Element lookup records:

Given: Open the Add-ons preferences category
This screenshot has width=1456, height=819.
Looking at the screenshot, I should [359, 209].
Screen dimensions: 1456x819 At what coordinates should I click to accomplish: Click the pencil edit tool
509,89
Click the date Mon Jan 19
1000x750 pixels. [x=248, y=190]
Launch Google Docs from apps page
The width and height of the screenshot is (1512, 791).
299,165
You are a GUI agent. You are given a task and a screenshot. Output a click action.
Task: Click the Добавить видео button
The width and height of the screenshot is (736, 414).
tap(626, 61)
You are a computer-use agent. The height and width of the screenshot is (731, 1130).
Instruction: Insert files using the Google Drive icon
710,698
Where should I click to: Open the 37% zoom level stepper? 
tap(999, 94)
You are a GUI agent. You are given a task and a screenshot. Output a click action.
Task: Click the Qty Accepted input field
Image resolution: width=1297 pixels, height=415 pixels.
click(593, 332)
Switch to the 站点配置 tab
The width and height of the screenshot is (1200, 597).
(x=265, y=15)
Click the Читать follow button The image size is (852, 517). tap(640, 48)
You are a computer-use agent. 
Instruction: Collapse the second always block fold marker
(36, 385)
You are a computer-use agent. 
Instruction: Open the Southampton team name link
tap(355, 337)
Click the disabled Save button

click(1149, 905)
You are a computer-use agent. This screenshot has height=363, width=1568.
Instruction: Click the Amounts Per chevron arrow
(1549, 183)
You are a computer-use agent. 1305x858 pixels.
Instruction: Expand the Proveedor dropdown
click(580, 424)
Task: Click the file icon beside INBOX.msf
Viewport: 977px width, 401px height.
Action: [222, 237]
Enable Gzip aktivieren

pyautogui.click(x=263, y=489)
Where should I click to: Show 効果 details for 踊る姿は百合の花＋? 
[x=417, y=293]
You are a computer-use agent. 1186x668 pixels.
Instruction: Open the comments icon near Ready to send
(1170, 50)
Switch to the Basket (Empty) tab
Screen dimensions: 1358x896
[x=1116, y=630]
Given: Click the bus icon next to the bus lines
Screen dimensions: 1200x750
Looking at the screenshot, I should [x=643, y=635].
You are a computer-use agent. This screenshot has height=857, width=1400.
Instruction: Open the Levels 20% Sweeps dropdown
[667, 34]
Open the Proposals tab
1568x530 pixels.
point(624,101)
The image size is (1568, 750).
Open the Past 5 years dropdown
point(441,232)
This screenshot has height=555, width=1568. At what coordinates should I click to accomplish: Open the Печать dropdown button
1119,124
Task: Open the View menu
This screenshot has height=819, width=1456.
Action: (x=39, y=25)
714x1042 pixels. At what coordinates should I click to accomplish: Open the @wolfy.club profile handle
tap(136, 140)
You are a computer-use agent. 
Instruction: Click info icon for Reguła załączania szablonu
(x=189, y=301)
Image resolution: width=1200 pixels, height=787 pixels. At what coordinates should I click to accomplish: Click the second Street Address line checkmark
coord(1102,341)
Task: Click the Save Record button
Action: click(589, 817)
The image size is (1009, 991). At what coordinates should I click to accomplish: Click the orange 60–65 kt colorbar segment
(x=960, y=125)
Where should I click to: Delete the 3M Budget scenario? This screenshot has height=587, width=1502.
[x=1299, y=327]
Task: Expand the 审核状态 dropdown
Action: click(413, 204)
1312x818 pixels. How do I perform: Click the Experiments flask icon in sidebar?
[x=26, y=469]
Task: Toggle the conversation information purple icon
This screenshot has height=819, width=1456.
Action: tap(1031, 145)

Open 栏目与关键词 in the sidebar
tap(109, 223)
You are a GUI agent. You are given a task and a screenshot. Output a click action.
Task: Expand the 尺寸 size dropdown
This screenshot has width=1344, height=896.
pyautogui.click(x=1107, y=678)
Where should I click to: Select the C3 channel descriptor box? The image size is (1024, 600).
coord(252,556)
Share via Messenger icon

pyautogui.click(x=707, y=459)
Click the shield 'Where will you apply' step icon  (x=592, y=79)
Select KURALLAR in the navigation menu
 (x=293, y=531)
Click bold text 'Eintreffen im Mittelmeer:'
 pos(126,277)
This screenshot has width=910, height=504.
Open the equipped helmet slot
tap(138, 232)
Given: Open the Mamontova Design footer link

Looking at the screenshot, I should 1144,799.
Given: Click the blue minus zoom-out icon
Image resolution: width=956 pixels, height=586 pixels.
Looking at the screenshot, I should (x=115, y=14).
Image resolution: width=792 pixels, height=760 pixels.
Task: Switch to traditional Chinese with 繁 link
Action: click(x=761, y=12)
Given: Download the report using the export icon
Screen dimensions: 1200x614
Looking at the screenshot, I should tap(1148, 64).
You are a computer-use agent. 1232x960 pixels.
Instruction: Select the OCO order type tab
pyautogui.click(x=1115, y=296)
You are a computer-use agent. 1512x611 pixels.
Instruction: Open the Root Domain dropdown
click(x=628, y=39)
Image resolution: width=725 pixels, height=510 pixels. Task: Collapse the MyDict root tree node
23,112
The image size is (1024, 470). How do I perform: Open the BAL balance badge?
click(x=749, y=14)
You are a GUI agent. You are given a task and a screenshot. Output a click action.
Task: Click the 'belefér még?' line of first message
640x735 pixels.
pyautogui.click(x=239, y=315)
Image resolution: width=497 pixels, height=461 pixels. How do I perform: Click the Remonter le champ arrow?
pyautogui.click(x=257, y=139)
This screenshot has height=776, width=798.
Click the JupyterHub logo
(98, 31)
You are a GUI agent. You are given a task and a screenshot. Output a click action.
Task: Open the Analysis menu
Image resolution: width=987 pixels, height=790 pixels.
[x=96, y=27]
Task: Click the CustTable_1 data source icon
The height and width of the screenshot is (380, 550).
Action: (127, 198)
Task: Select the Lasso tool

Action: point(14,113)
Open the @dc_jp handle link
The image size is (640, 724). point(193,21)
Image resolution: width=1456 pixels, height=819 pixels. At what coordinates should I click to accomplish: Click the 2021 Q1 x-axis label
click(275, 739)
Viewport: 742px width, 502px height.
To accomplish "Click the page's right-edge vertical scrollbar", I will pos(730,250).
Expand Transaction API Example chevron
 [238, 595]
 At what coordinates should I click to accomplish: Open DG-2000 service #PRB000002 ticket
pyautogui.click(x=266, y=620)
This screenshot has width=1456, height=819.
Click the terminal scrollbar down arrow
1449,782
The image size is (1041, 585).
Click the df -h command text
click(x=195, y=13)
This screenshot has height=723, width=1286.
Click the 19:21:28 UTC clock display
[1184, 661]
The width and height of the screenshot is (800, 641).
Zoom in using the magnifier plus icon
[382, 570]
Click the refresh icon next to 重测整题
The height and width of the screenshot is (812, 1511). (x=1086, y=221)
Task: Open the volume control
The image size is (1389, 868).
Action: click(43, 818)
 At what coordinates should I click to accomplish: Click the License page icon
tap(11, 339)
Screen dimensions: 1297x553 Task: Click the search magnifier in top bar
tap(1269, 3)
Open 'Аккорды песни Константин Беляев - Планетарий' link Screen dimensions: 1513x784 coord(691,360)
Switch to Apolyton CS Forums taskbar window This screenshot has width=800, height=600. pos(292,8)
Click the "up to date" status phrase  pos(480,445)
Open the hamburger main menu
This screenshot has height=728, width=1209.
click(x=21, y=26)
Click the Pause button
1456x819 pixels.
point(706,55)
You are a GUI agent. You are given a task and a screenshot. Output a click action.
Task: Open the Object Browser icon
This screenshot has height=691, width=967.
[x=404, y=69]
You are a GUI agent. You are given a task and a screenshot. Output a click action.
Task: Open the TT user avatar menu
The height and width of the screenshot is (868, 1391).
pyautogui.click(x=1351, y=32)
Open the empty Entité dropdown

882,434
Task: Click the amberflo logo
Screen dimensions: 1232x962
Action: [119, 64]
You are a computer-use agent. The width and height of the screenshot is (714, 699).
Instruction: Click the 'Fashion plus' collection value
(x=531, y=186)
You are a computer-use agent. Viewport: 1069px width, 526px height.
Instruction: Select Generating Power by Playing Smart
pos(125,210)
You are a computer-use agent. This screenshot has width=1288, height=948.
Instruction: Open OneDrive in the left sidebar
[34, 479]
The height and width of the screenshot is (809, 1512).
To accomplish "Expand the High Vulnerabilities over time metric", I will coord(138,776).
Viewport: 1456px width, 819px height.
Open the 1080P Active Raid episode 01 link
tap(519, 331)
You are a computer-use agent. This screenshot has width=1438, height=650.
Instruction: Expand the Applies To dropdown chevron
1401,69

◆ TASK GOAL ◆
Copy out the stretch of items that begins with the line containing "714x1042 pixels. At" and ends with the line containing "Looking at the screenshot, I should 1144,799.", including both of those lines, reproducing every line unchanged.

◆ SOLUTION TO THE PROBLEM ◆
714x1042 pixels. At what coordinates should I click to accomplish: Open the @wolfy.club profile handle
tap(136, 140)
You are a computer-use agent. 
Instruction: Click info icon for Reguła załączania szablonu
(x=189, y=301)
Image resolution: width=1200 pixels, height=787 pixels. At what coordinates should I click to accomplish: Click the second Street Address line checkmark
coord(1102,341)
Task: Click the Save Record button
Action: click(589, 817)
The image size is (1009, 991). At what coordinates should I click to accomplish: Click the orange 60–65 kt colorbar segment
(x=960, y=125)
Where should I click to: Delete the 3M Budget scenario? This screenshot has height=587, width=1502.
[x=1299, y=327]
Task: Expand the 审核状态 dropdown
Action: click(413, 204)
1312x818 pixels. How do I perform: Click the Experiments flask icon in sidebar?
[x=26, y=469]
Task: Toggle the conversation information purple icon
This screenshot has height=819, width=1456.
Action: tap(1031, 145)

Open 栏目与关键词 in the sidebar
tap(109, 223)
You are a GUI agent. You are given a task and a screenshot. Output a click action.
Task: Expand the 尺寸 size dropdown
This screenshot has width=1344, height=896.
pyautogui.click(x=1107, y=678)
Where should I click to: Select the C3 channel descriptor box? The image size is (1024, 600).
coord(252,556)
Share via Messenger icon

pyautogui.click(x=707, y=459)
Click the shield 'Where will you apply' step icon  (x=592, y=79)
Select KURALLAR in the navigation menu
 (x=293, y=531)
Click bold text 'Eintreffen im Mittelmeer:'
 pos(126,277)
This screenshot has width=910, height=504.
Open the equipped helmet slot
tap(138, 232)
Given: Open the Mamontova Design footer link

Looking at the screenshot, I should 1144,799.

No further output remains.